Fresh Pond is a 14 ha water body in Sint Maarten on the island of Saint Martin. It has been identified as an Important Bird Area by BirdLife International because it supports populations of various threatened or restricted-range bird species. Some 2.5 km long by 1 km across, it lies within the capital city of Philipsburg. Because of its low salinity (2-3 parts per thousand), it supports species which are less common in other parts of the island. The pond is bordered with reeds, mangroves and coconut palms.

== Description ==
Fresh Pond is an oval-shaped pond located in Philipsburg, the capital of the Dutch island country of Sint Maarten. Sint Maarten occupies half of the Caribbean island of Saint Martin in the Lesser Antilles. The pond is around 2.5 km long and 1 km wide and is located on the southern shore of the island, with a surface area of around 13.5 hectares. The pond is bisected by the Bernhard Bridge, a busy urban bridge that cuts east-west across the pond. There is a hiking trail around the pond leading to Little Bay. The pond is further surrounded by roads and urban development, with only the mangroves on its shore providing a buffer between these and the pond itself. Runoff from the pond's catchment basin tends to have significant levels of sediment, leading to the pond becoming heavily filled-in over the course of several decades. During the 2000s, the pond was dredged to provide a location for water from the Great Salt Pond to flow into when heavy rains flooded it. The sediment dredged out of the pond was used to make two artificial islands at the both ends. These islands have mangroves and coconuts growing on them and provide a nesting site for resident waterbirds. Vegetation along the rest of the pond's shore consists of patches of mangroves and grasses.

The Fresh Pond is adjacent to the Great Salt Pond; a dam separating the two was built in 1792. During the 18th century, the Fresh Pond was largely used as a source of freshwater to be channeled into the sea for the purposes of salt harvesting. To that end, a channel from the pond to the ocean was built in 1850, but the channel is no longer functional and there is no connection between the pond and the sea. There is a small extension pond known as Fresh Pond South at the southern tip of Fresh Pond. It is a deep brackish pond with a fountain at its center and overflows into the nearby bay if there is heavy rainfall.

Fresh Pond is one of only four ponds remaining on Sint Maarten, down from 19 a century ago. The lake is under heavy pressure from high levels of plastic pollution, eutrophication, and invasive species such as tilapia. Both locals and companies dealing with septic waste often dump sewage directly into the lake, leading to high levels of phosphates and low oxygen levels. Although the low salinity of Fresh Pond allows it to harbour species not otherwise seen on Sint Maarten, the lack of water exchange with the sea also contributes to the poor water quality in the pond.
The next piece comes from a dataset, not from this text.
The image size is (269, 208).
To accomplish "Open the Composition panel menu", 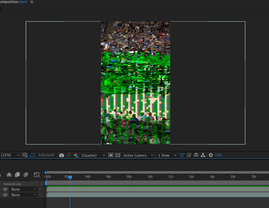I will click(x=32, y=2).
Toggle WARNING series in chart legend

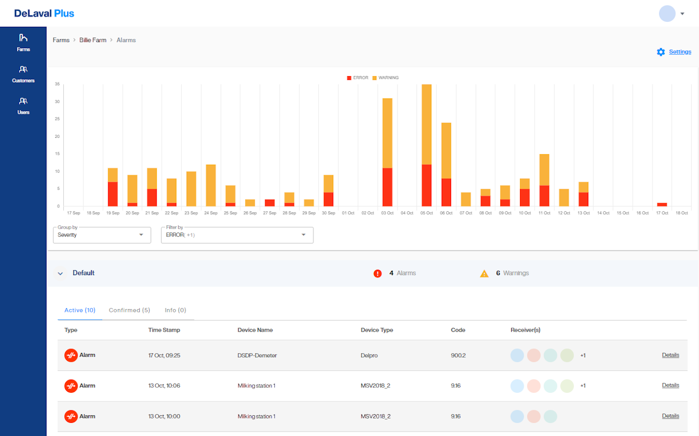coord(385,78)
It was recognised as an Important Bird Area by BirdLife International in 2007.

== Fauna ==
American coots have been recorded breeding at the site, as well as snowy egrets, pied-billed grebes, common moorhens, great egrets, white-cheeked pintails and ruddy ducks. Other birds for which the IBA was designated include green-throated caribs, Antillean crested hummingbirds, Caribbean elaenias, pearly-eyed thrashers and lesser Antillean bullfinches.